## INSTRUÇÕES:
A. De acordo com o trecho sobre a judaização do território após 1948, sob os auspícios de qual lei os novos imigrantes judeus adentravam o território?
B. Retome o trecho sobre a judaização do território após 1948, continuando o texto a partir da sua última frase.

## TRECHO PARA LEITURA:
********

Assim, o território recém esvaziado da maior parte de seus incômodos moradores não judeus foi engolfado por um esforço holístico de judaização do novo Estado, por meio do qual, conforme aponta Bruno Huberman (2014): “os israelenses buscavam esconder os eventos de 1948 – fisicamente, documentalmente e oralmente –, assim como os vestígios da existência da população árabe-palestina que ali vivia e substituí-la por uma realidade hebraica-sionista”. Destruídos ou rebatizados com nomes hebraicos, os vilarejos palestinos foram paulatinamente ocupados por novas levas de imigrantes judeus que adentravam o território sob os auspícios da Lei do Retorno israelense, enquanto muitos dos seus antigos habitantes tentavam se ajustar como cidadãos de segunda classe em um Estado que lhes era de todo hostil.

********

## MATERIAL FORNECIDO:

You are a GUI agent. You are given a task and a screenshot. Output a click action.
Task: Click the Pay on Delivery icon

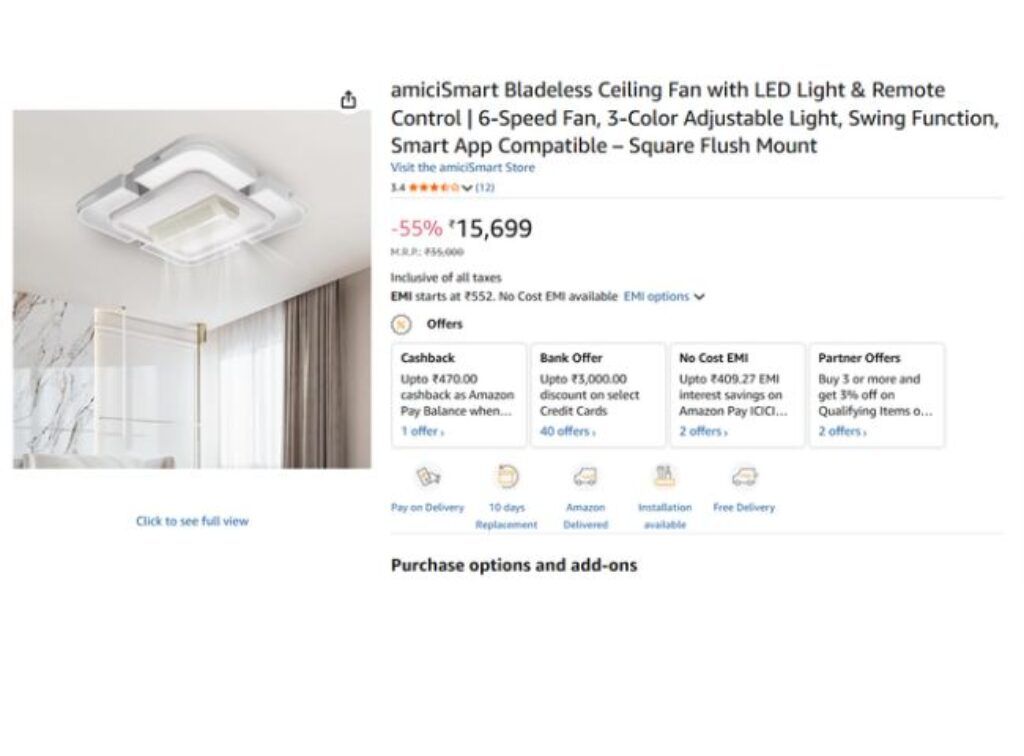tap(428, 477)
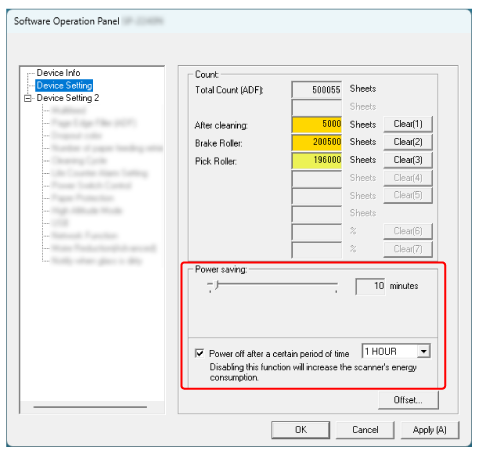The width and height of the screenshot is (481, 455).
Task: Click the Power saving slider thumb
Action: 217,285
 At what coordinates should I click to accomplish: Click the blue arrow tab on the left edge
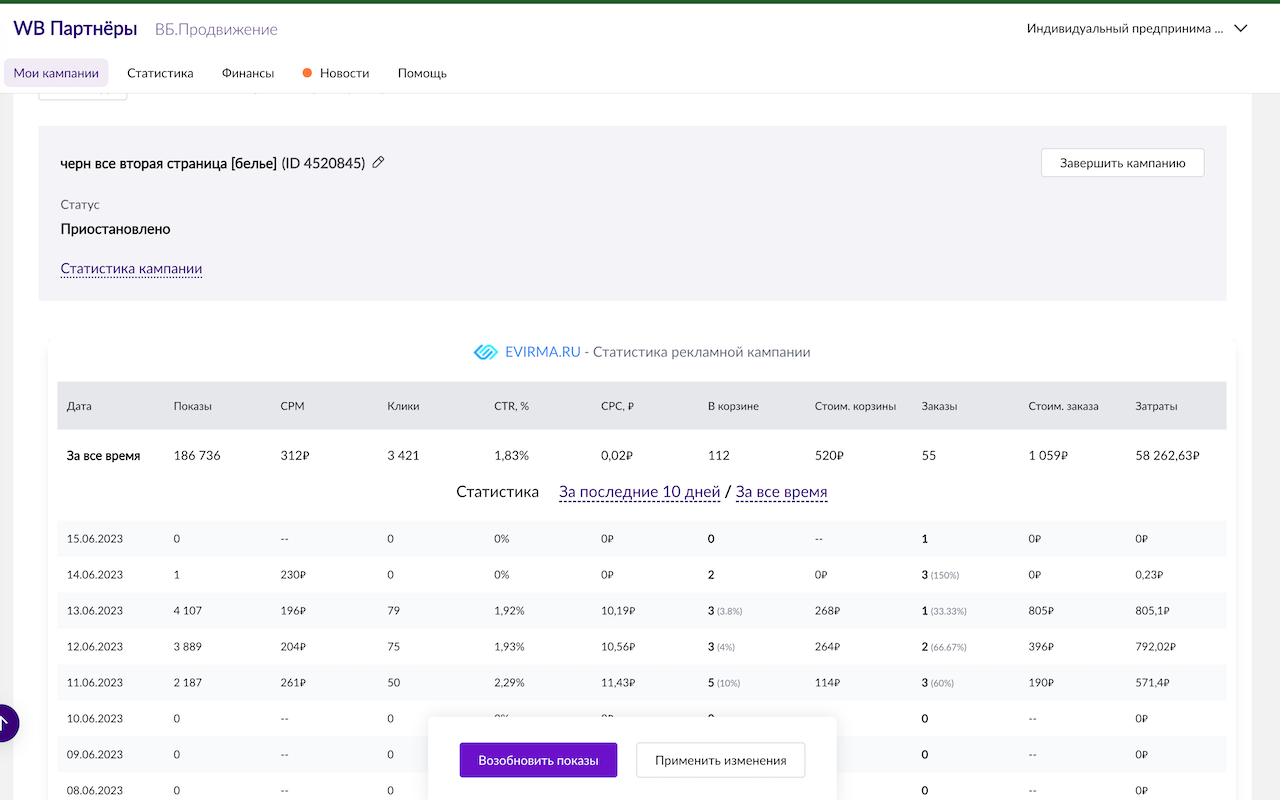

********

## RESPOSTAS:
A. Sob os auspícios da Lei do Retorno israelense.

B.
O mais curioso aspecto dessa legislação talvez seja justamente o fato de que ela engloba tanto os refugiados palestinos externos – qual seja, aqueles que deixaram o território que se tornou Israel e foram doravante proibidos de retornar –, quanto os internos. Quando o território do que se tornou Israel foi majoritariamente esvaziado da sua população palestina, aqueles que conseguiram permanecer dentro das suas fronteiras durante os anos de 1947/48 eram em torno de cento e cinquenta mil habitantes nativos da Palestina Histórica, constituindo à época cerca de 20% da população do Estado recém criado – proporção que se mantém basicamente a mesma até hoje. Essa minoria, a despeito de ter obtido cidadania israelense em 1952, permaneceu submetida oficialmente a um Governo Militar instituído por “questões de segurança” até 1966. Além de perder suas casas e propriedades, os Palestinos de 1948, como se autodenominam muitos deles hoje, viveram por quase vinte anos em seu próprio país sob lei marcial, o que implicava em numerosas restrições à sua liberdade de movimento (era necessário pedir autorização a uma Junta Militar para os menores deslocamentos e atividades, desde visitas a familiares em outra cidade até entrevistas de emprego) e ao acesso a serviços públicos básicos. A população judaica do Estado, por outro lado, gozava desde 1948 da plena cidadania e era governada por um regime civil regularmente instituído.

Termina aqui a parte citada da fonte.